Colon Polyp – A Premalignant Lesion ?
Regardless of the cause, the majority of colon cancer is thought to arise from adenomatous polyps. Throughout the entire population, therefore, the most usual premalignant phenotype of bowel cancer is the polyp. The diagnosis of a polyp, either during screening or as a response to symptoms, should initiate examination of the entire colon mucosa, with subsequent serial follow-up. In addition, patients diagnosed with and treated for sporadic colon or rectal cancer are at a high risk for synchronous and metachronous bowel tumors (predominantly polyps). These patients benefit from routine endoscopic screening to diagnose and preempt the progression of polypoid tumors in what is probably “initiated” but not “promoted” colonic mucosa.The National Polyp Study confirmed that colonoscopic polypectomy in patients with adenomas resulted in a lower probability of the development of colon cancer compared with a reference group of individuals with polyps that had not been removed and a population-based registry (SEER), of whom most did not have polyps.This study effectively validated the colon adenoma-to-adenocarcinoma sequence.
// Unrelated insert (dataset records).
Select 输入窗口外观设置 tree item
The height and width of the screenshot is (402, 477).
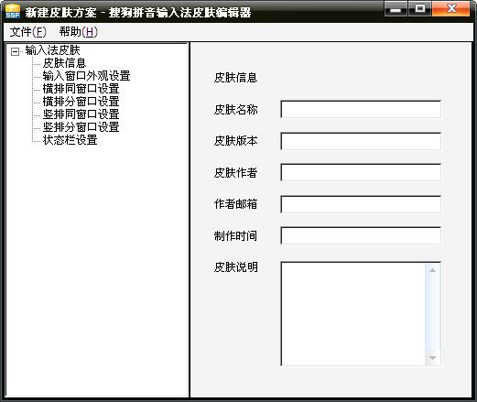86,76
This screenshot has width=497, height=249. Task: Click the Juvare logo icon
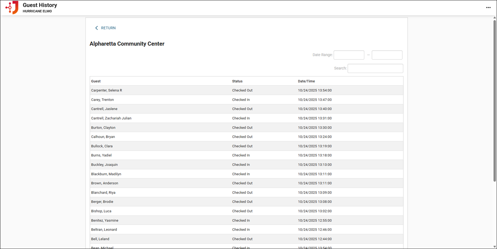pyautogui.click(x=12, y=8)
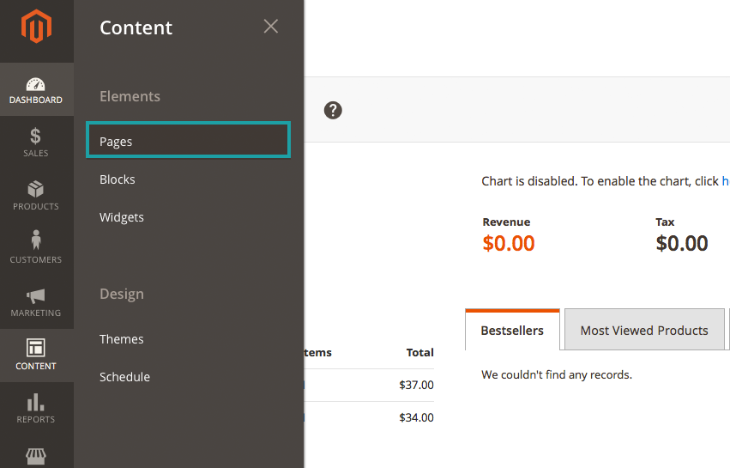This screenshot has width=730, height=468.
Task: Choose Widgets in the Content menu
Action: [122, 217]
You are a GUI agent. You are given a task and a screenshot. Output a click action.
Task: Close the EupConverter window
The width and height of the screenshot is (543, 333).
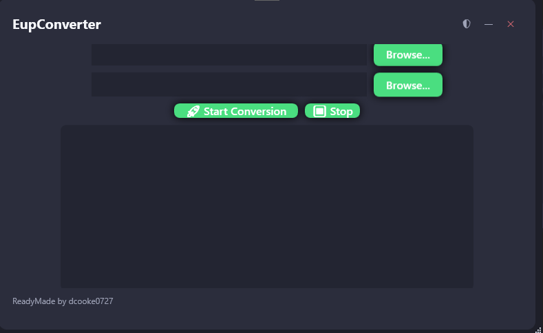pyautogui.click(x=511, y=24)
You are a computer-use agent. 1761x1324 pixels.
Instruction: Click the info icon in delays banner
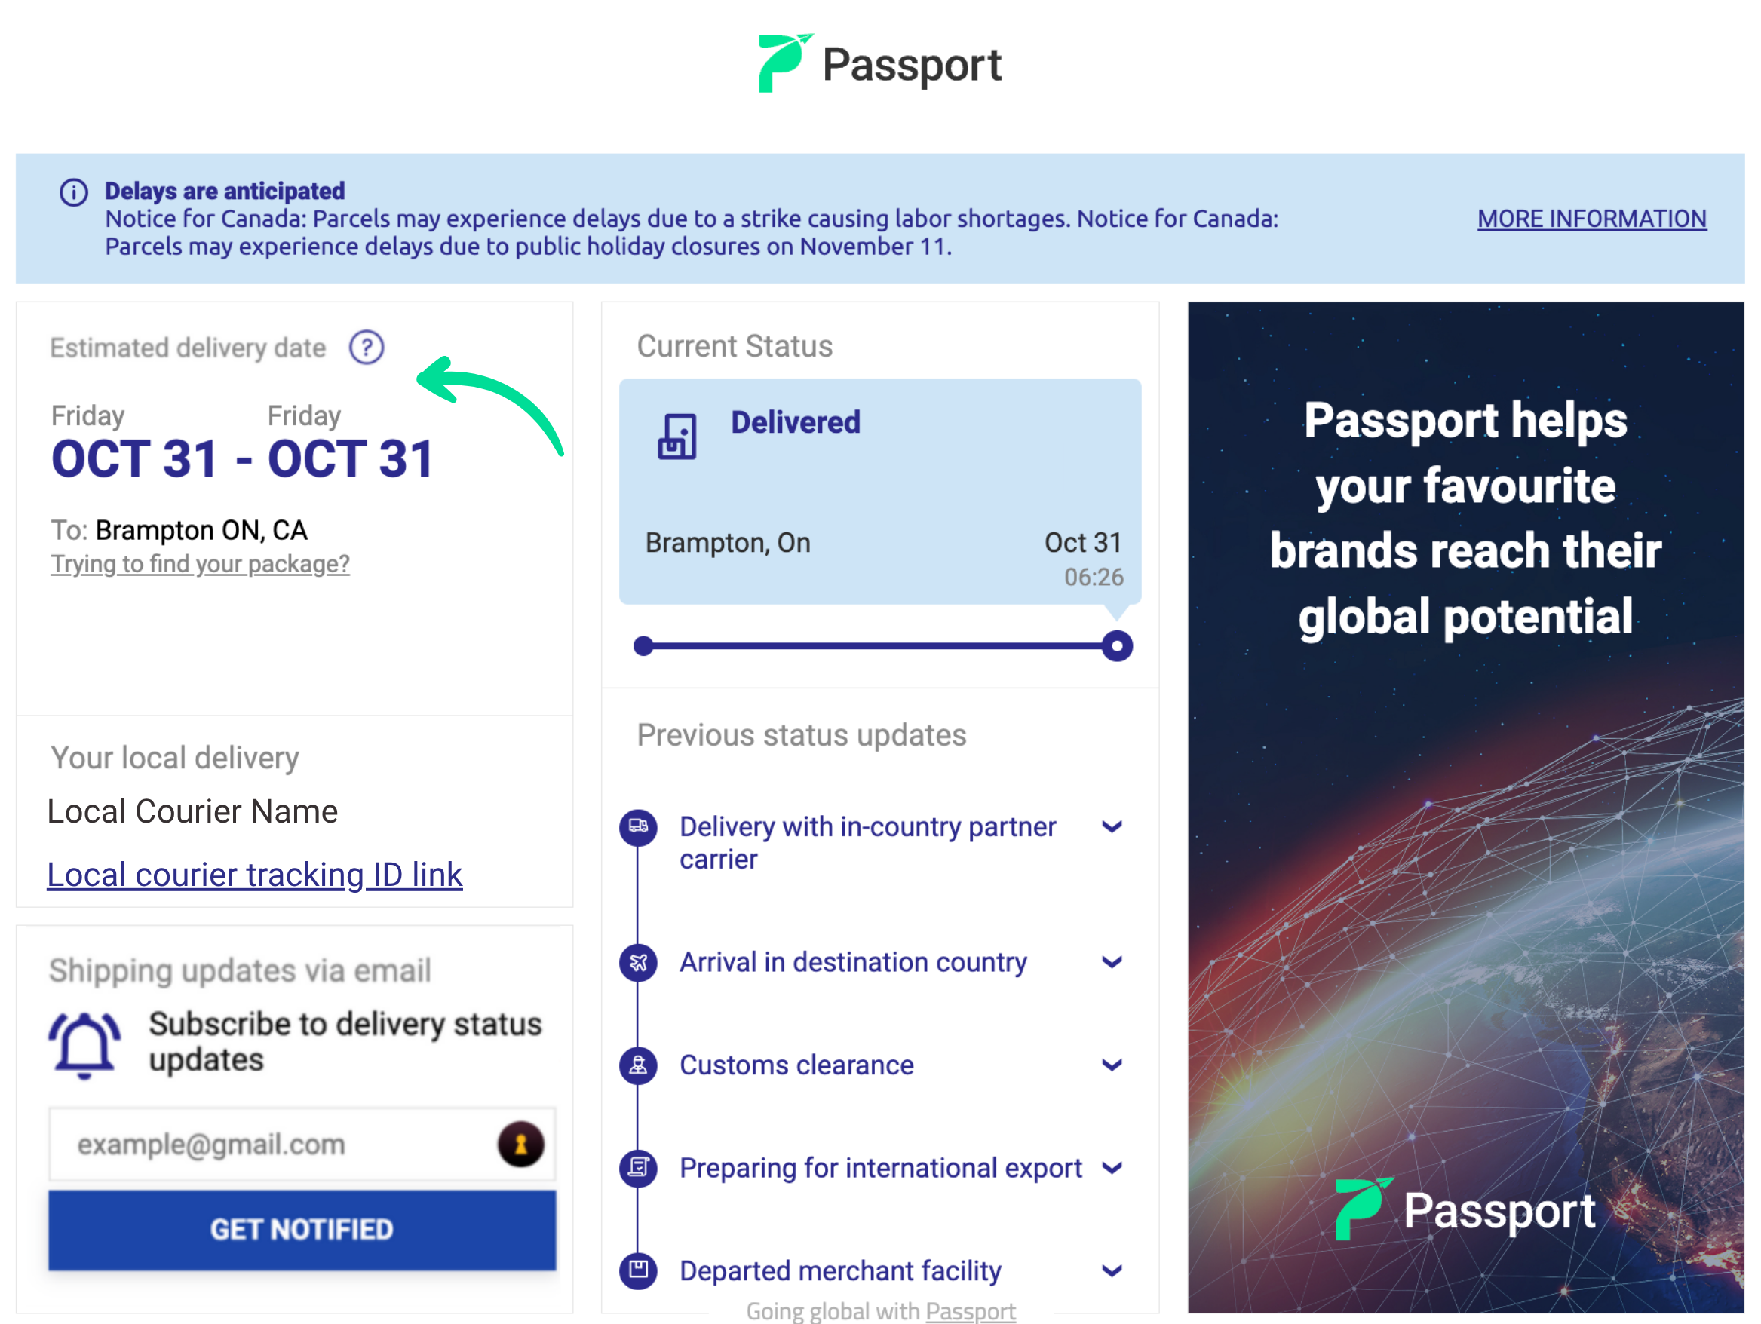74,192
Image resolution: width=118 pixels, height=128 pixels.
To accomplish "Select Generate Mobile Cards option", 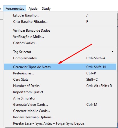I will click(x=60, y=111).
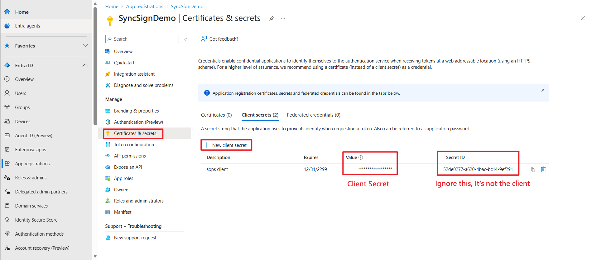Screen dimensions: 592x260
Task: Expand the Favorites section
Action: point(85,46)
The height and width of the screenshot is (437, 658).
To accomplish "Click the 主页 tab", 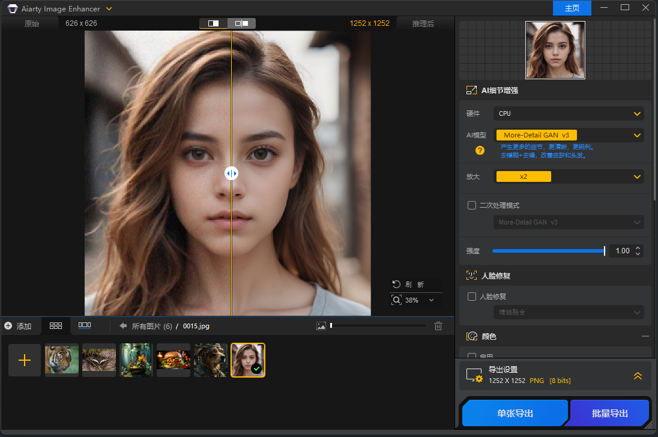I will tap(572, 8).
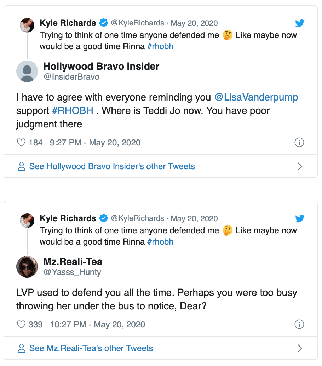Image resolution: width=322 pixels, height=366 pixels.
Task: Open info icon on Mz.Reali-Tea tweet
Action: [x=299, y=324]
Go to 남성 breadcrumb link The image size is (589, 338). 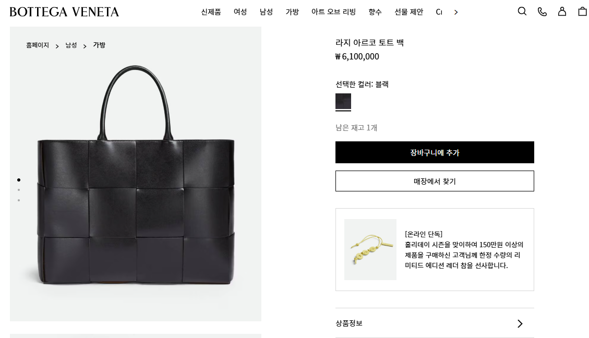(x=71, y=45)
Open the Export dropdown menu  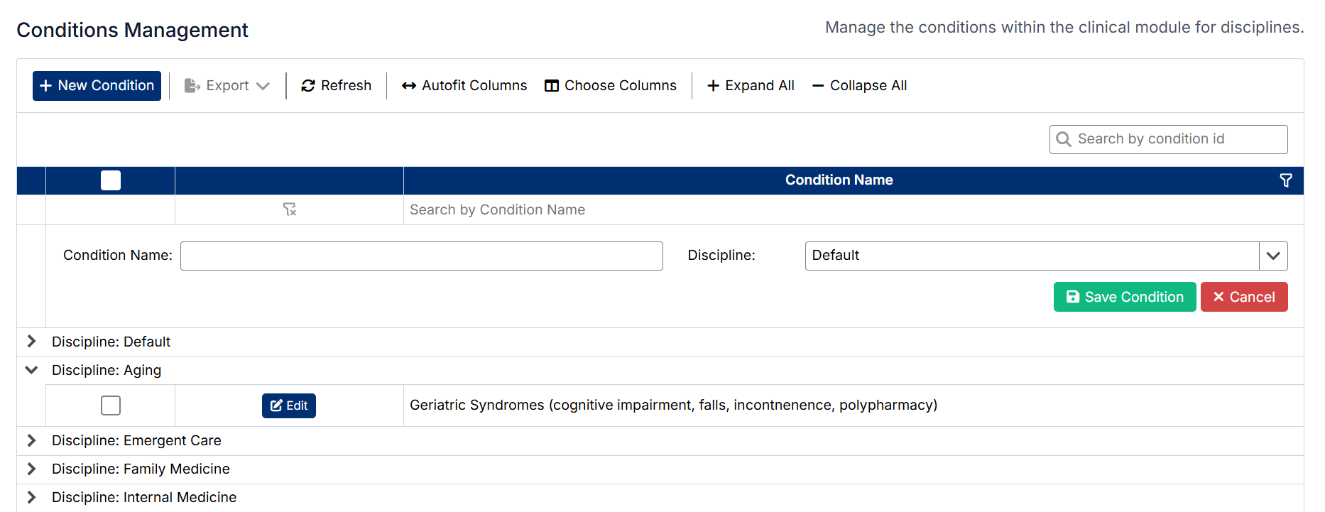227,86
Although questions continue concerning the possible premalignant potential of hyperplastic polyps, in general, hyperplastic mucosal proliferation of the large bowel is not thought to be preneoplastic. Only adenomas are clearly premalignant, and only a minority of adenomas ever develop into cancer.The genetic events involved in the malignant transformation of normal colon mucosa to adenoma to carcinoma have been elucidated ( Fig. 16-3 ) and provide a framework and potential targets for novel diagnostic and therapeutic interventions. Adenomatous polyps are more likely to become malignant if they are sessile rather than pedunculated, villous rather than tubular, and large (>1.5 cm) rather than small. After the detection of an adenomatous polyp, the entire large bowel should be visualized endoscopically, because synchronous lesions are found 35 to 40% of the time. The frequency of subsequent colonoscopic surveillance is hard to pinpoint, because there must be a balance between the cost of the endoscopic procedure and the fact that more than 5 years is probably required for an adenomatous polyp to grow to the size at which neoplastic transformation is likely.It is, however, recommended that two successive colonoscopic examinations be conducted to ensure clearance of the entire bowel mucosa before the endoscopic interval is lengthened in patients who have already been diagnosed as having colon cancer or sporadic polyp formation.